May 18, 2006 21:01
I want to write here more. To write the things that don't really involve fertility, adoption, parenting, etc. But the things that are on my mind and in my heart besides those things. Also the little stuff that makes a life that I don't want to forget. Little things like HBG being so snuggly and running to me when she is sad, mad or hurt. That is something that I never thought would happen, ever, yet when she comes running, that lip stuck out, my heart leaps for myself, yet aches for her. Alot of the time, though, it is an exaggeration for dramatic effect, but that is where she takes after me! Seeing myself in this minor act makes me realize that I really am her mother! Little things like Bec falling asleep in my lap, smelling so sweet. The sweetest baby scents that are his only. Using different hair products for all members of the family really helps the senses differentiate between both of the kids. My brain responds appropriately to either Burts Bees or Johnson and Johnsons. Or Irish Spring.

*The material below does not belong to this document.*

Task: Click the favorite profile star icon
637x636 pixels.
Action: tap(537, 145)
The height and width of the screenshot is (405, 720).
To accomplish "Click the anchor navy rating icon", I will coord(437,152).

The days since HBB has been home have flown. I wake up early and then check the clock to find that a few hours have passed. I don't remember my first maternity leave being like this at all. I remember those days lasting forever. There is so much to be said for parenting the second time around. I'm so glad that we decided to add this one to our family. I think that my perspective is now more balanced. It's weird, having them both be so different, makes me love each one so much more. He makes her more her and she makes him more him. And they both bring out more truth and genuine-ness in me. Does this make sense?
I haven't had time to art journal like I want to. This doesn't mean that I haven't done anything, just not as much as I did before the baby. This is all as it should be, otherwise I wouldn't sleep or eat. Actually, I'm not doing much of either of those things anyway with this stinking heat. Thank the Lord for AC.